PAM uses a hydrophone that is towed behind a research vessel to record vocalisations of whales and dolphins in real time. A computer is monitored which displays a spectrogram of detections that may look like rising lines or dots depending on the species.
SAM consists of a pod attached to the seafloor that records detections of species within the frequency range it is programmed for (low for large whales, high for porpoises and dolphins). When recovered, the downloaded data will display the number of detections made which indicate how important a monitored site is.
Large whales and dolphins have infrequently been biopsied by the IWDG under licence from the National Parks and Wildlife Service since 2000. A specialised dart with a rubber blocker and a hollow tip is fired from a crossbow into the side of a targeted whale or dolphin. The rubber blocker causes the dart to bounce off the animal once it captures a biopsy sample.
Small tips (7 mm in diameter) are used for dolphins while 10 – 30 mm tips are used for whales. If successful, a biopsy dart will have a small sample of skin with blubber attached underneath.
While the technique is invasive, samples collected are used in genetic studies to determine which population animals belong to, an animals establish preferred prey species using stable isotopes, evaluate persistent pollutant levels within their blubber and determine a sampled animals gender which would remain unknown for live animals without this technique.

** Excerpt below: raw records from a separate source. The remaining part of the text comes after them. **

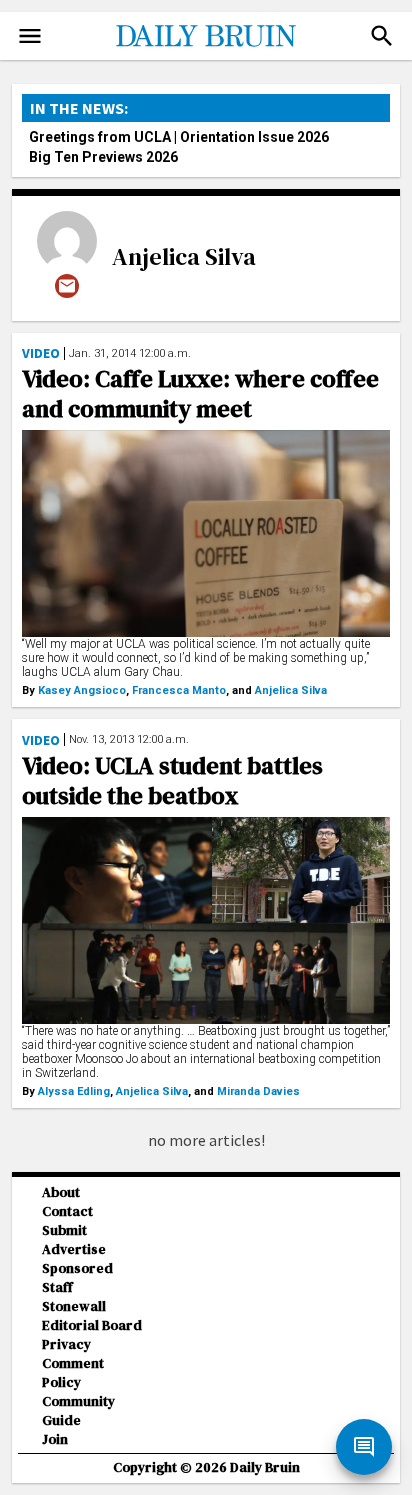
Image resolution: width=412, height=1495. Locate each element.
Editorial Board (92, 1325)
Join (55, 1439)
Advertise (74, 1249)
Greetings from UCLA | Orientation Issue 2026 (179, 137)
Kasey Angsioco (82, 690)
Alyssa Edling (74, 1091)
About (61, 1192)
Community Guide (78, 1411)
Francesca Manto (179, 690)
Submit (64, 1230)
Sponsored (77, 1268)
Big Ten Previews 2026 (103, 157)
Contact (67, 1211)
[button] (382, 36)
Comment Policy (73, 1373)
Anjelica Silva (184, 256)
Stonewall (74, 1306)
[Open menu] (30, 36)
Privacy (66, 1344)
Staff (57, 1287)
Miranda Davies (258, 1091)
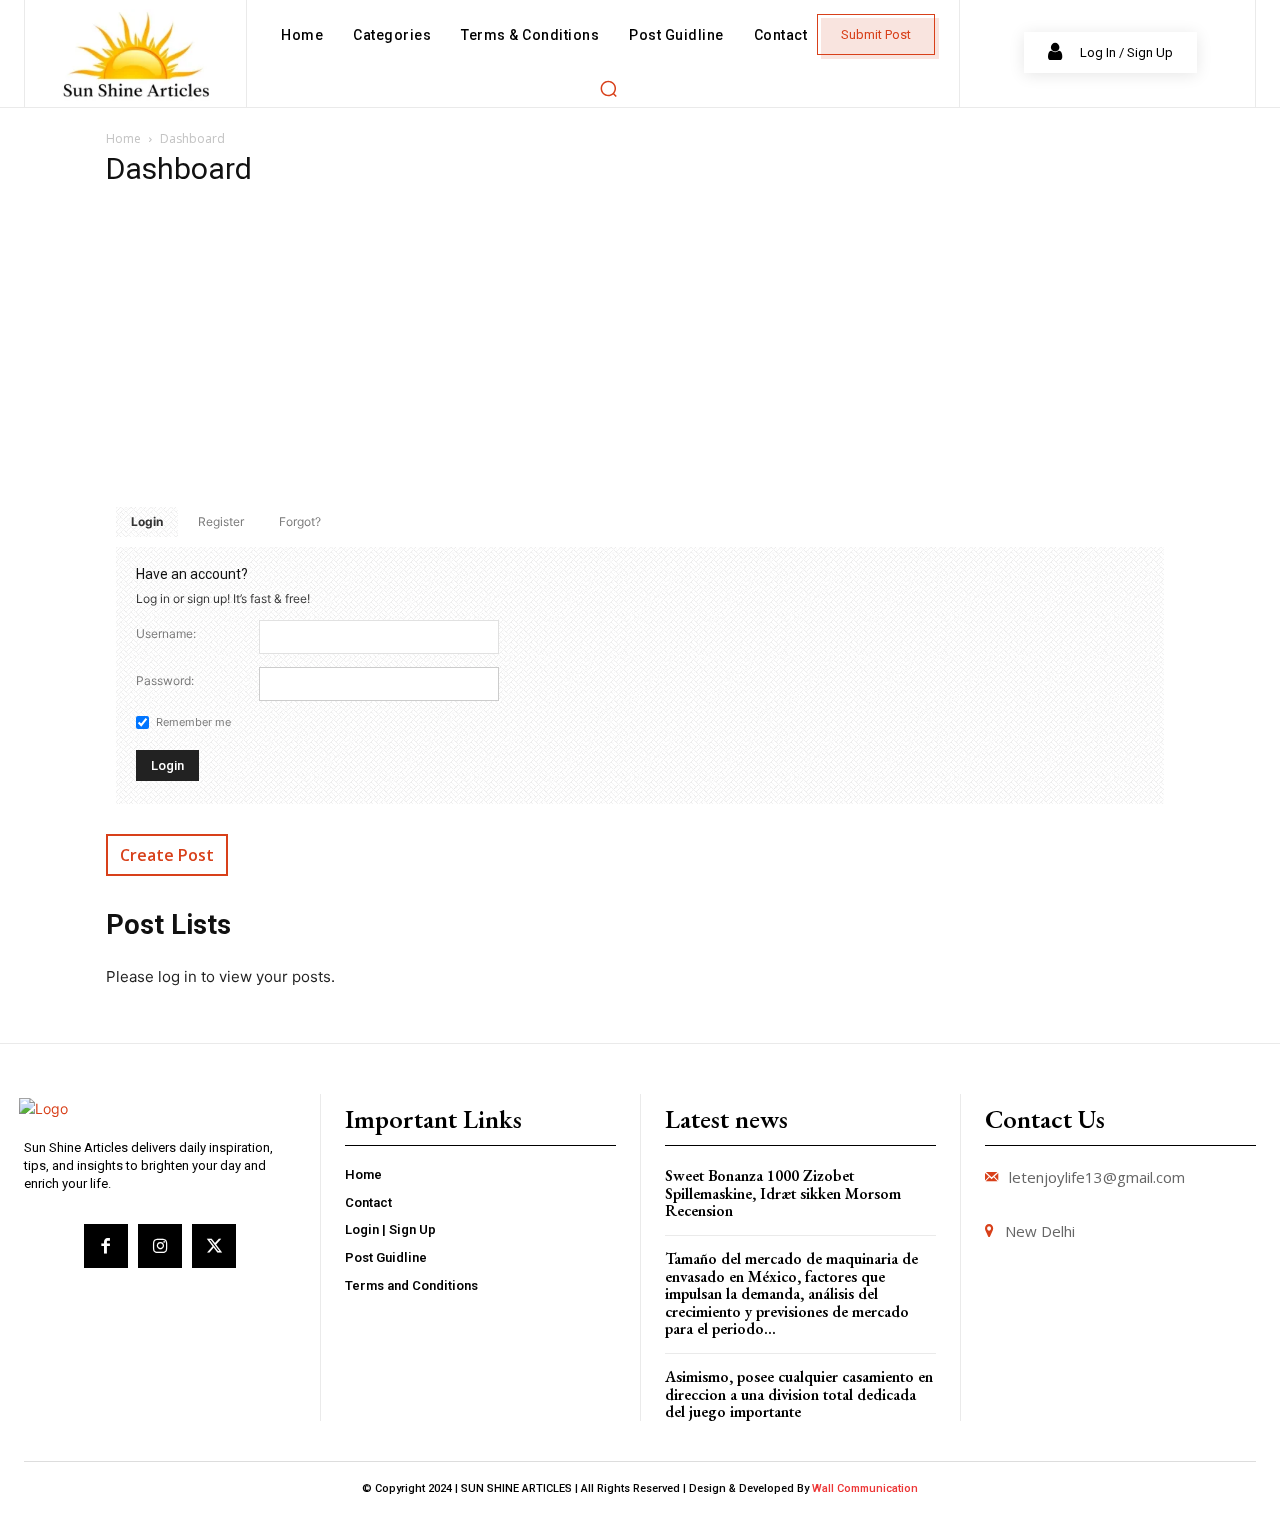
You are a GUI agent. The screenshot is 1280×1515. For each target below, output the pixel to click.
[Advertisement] (640, 347)
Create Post (167, 855)
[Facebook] (106, 1246)
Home (123, 138)
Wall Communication (865, 1488)
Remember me (193, 722)
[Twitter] (214, 1246)
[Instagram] (160, 1246)
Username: (166, 633)
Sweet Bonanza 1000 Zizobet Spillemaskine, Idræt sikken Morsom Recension (783, 1193)
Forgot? (300, 521)
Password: (165, 680)
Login (147, 521)
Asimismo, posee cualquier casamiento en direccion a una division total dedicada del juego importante (799, 1394)
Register (221, 521)
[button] (608, 88)
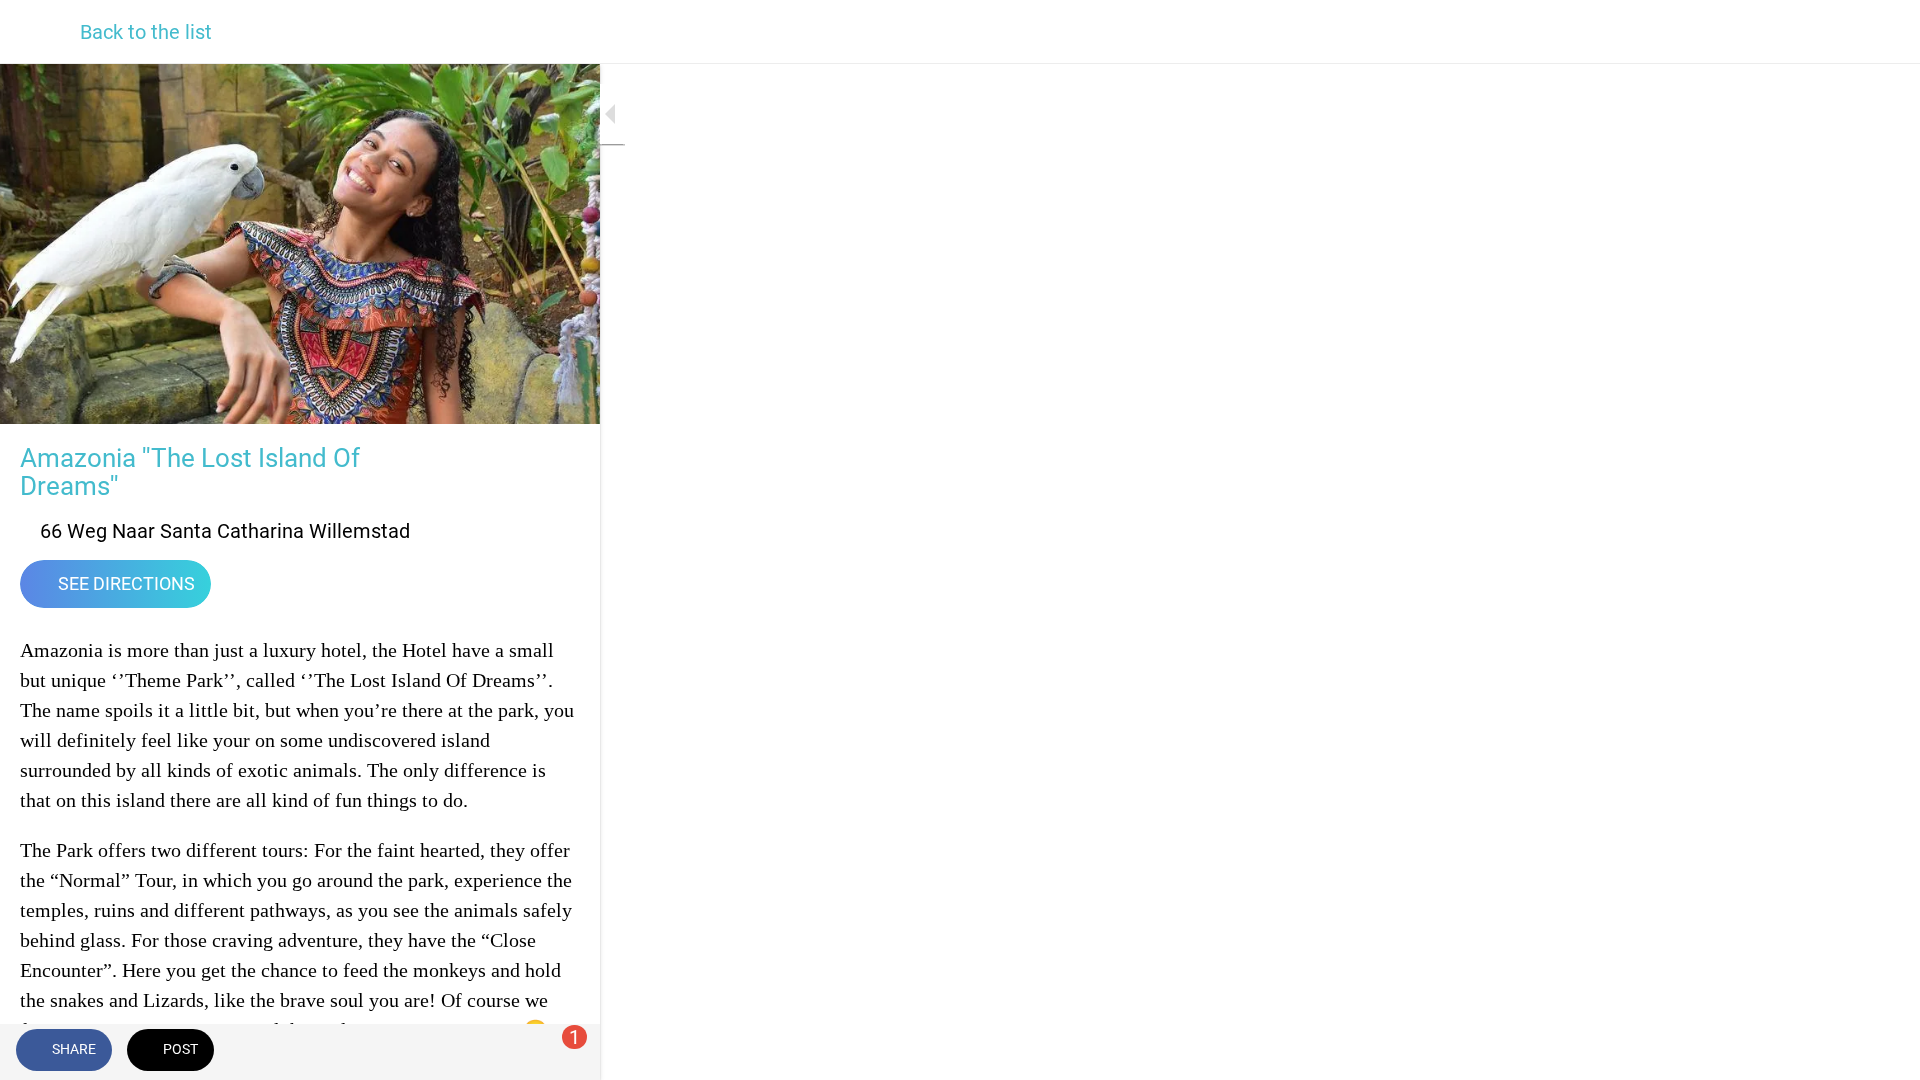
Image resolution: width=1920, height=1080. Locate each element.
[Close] (40, 32)
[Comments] (560, 1052)
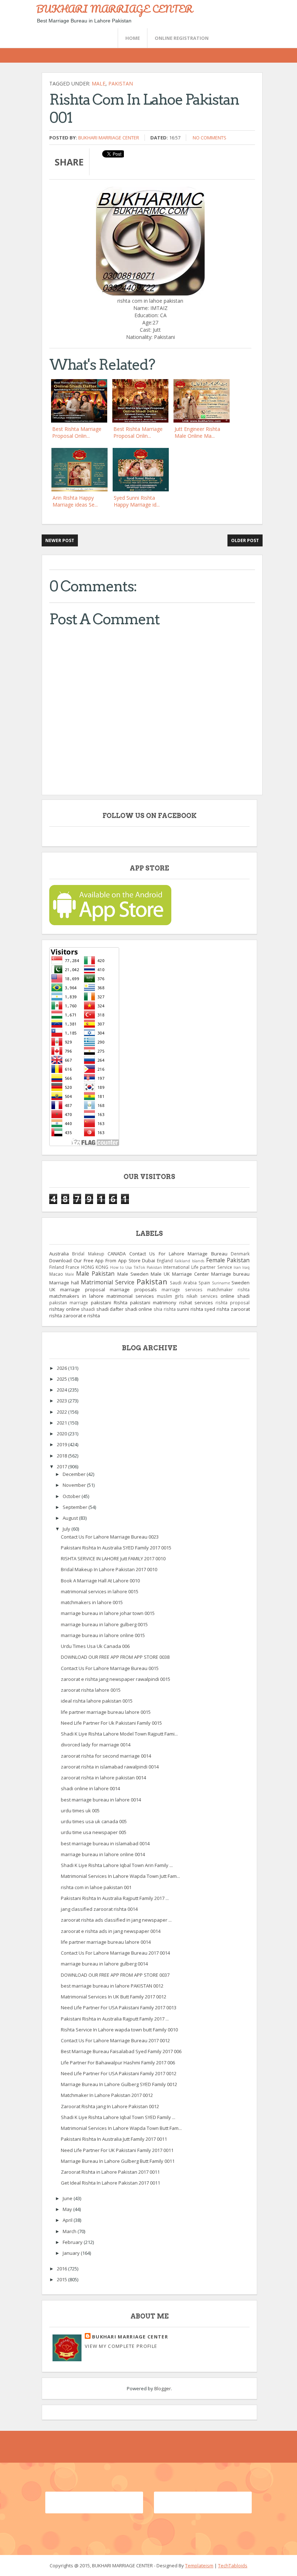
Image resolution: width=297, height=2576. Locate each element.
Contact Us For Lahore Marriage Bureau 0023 (110, 1537)
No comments (209, 137)
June (68, 2198)
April (68, 2220)
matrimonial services (130, 1296)
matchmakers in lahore (76, 1296)
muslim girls (170, 1296)
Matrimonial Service (107, 1282)
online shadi (235, 1296)
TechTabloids (232, 2565)
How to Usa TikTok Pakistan (136, 1267)
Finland (56, 1267)
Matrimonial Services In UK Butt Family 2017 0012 (113, 1996)
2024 (62, 1389)
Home (132, 38)
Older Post (245, 540)
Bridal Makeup (88, 1253)
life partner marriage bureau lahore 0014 (106, 1942)
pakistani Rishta (109, 1302)
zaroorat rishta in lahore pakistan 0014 (103, 1777)
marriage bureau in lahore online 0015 (103, 1635)
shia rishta (165, 1309)
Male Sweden (132, 1274)
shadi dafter (110, 1309)
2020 (62, 1433)
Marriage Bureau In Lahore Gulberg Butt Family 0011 (118, 2161)
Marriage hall (64, 1282)
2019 (62, 1444)
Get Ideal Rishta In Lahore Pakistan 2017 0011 (110, 2182)
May (68, 2209)
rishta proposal (233, 1302)
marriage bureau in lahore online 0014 (103, 1854)
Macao (56, 1274)
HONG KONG (94, 1267)
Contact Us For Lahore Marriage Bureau (178, 1253)
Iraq (246, 1267)
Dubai (148, 1260)
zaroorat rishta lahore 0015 (91, 1690)
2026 (62, 1368)
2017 (62, 1466)
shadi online (138, 1309)
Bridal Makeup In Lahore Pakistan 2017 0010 (109, 1569)
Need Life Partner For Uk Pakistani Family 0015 (111, 1723)
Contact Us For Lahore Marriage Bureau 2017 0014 (115, 1953)
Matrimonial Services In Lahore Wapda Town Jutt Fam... (120, 1876)
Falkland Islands (189, 1260)
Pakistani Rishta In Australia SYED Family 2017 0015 (116, 1547)
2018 (62, 1455)
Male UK (160, 1274)
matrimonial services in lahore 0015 (99, 1591)
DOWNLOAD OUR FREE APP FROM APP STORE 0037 (115, 1975)
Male (98, 83)
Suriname (221, 1282)
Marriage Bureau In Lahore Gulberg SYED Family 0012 (119, 2084)
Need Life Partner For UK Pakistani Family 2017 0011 (117, 2150)
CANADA (117, 1253)
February (73, 2242)
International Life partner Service (197, 1267)
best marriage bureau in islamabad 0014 (105, 1843)
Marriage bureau (230, 1274)
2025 (62, 1379)
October (72, 1496)
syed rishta (216, 1309)
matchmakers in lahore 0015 (92, 1602)
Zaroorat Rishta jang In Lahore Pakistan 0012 (110, 2106)
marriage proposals (133, 1289)
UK (52, 1289)
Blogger (162, 2388)
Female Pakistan (228, 1260)
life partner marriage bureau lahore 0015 (106, 1712)
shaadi (88, 1309)
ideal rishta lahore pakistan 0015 (97, 1701)
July (67, 1529)
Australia (59, 1253)
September (75, 1507)
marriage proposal (82, 1289)
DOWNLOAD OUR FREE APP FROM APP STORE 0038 (115, 1657)
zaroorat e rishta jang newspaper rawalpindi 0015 (115, 1679)
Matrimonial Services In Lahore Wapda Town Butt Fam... (121, 2128)
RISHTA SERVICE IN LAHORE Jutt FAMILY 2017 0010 (113, 1558)
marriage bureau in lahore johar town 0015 (108, 1613)
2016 (62, 2268)
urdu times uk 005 (80, 1810)
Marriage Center (190, 1274)
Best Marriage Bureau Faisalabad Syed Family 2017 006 (121, 2051)
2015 (62, 2279)
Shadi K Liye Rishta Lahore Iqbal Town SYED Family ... (118, 2117)
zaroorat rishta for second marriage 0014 (106, 1756)
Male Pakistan (95, 1273)
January (72, 2253)
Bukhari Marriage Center (108, 137)
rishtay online (64, 1309)
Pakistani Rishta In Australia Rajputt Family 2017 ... (115, 1898)
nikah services (202, 1296)
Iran (237, 1267)
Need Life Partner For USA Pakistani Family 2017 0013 (118, 2007)
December (75, 1474)
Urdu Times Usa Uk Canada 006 (95, 1646)
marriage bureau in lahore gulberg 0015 (104, 1624)
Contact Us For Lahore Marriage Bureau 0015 (110, 1668)
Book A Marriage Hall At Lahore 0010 (100, 1580)
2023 (62, 1400)
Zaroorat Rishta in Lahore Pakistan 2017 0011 (110, 2172)
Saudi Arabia (183, 1282)
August (71, 1518)
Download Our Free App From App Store (95, 1260)
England (165, 1260)
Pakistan (120, 83)
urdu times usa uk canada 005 (94, 1821)
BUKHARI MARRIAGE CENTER (114, 9)
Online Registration (182, 38)
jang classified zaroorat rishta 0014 (99, 1909)
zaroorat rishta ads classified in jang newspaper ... (116, 1920)
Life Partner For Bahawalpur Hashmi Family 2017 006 (118, 2062)
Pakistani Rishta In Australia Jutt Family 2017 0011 (114, 2139)
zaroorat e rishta (81, 1315)
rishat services (196, 1302)
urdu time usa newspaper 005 (93, 1832)
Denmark (240, 1253)
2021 (62, 1422)
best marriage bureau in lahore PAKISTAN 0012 (112, 1986)
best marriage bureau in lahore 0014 (101, 1799)
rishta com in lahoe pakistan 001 (96, 1887)
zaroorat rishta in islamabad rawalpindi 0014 (110, 1766)
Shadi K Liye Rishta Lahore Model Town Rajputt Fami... (119, 1733)
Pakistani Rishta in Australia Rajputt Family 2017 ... (115, 2018)
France (72, 1267)
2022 (62, 1412)
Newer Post (59, 540)
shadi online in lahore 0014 (90, 1788)
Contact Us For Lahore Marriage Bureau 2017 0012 (115, 2040)
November (75, 1485)
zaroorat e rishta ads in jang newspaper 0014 (110, 1931)
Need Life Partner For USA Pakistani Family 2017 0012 (118, 2073)
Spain (204, 1282)
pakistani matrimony (153, 1302)
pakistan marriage (68, 1302)
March (70, 2231)
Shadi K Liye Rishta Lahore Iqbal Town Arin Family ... (117, 1865)
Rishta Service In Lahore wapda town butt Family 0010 (119, 2029)
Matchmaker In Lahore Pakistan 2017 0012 (107, 2095)
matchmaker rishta (228, 1289)
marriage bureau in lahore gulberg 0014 (104, 1963)
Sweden (240, 1282)
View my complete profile (121, 2346)
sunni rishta (190, 1309)
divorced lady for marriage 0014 (95, 1744)
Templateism (199, 2565)
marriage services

Is a simple but very effective technique used by the group to trace the movement’s whales and dolphins around Ireland. High quality images taken of an animal’s dorsal fin or tail fluke are collected and then compared to existing image catalogues for that species. Each animal is unique with scars and notches picked up throughout their lifetime that allow researchers to distinguish between individual whales and dolphins.
The technique has been used to identify the presence of resident bottlenose dolphins in the Shannon Estuary and reveal that some Irish humpback whales travel as far north as Iceland and as south as Gibraltar!
Catalogues for bottlenose dolphins, Risso’s dolphins, killer whales, fin and humpback whales are maintained by the IWDG so we would greatly appreciate images to be sent in with your sightings of these species whenever possible.
Surveying at Sea
Research vessels are equipped to venture away offshore into areas where unusual species may occur in Irish waters. IWDG surveyors regularly go to sea on “vessels of opportunity” which might go offshore but are not actively looking for whales or dolphins like dedicated surveys which take place occasionally.
Watches take place during daylight hours using a pair of binoculars to spot animals in the vicinity of the vessel from a suitably high vantage point like a ships bridge. The distance from the animals is estimated and recorded with the species, group size and behaviours seen each time a sighting is made.
Environmental data is also recorded such as wind direction, swell height and sea state which may affect a surveyors ability to spot animals. This type of surveying helps collect data on the distribution and abundance of cetaceans on the high seas.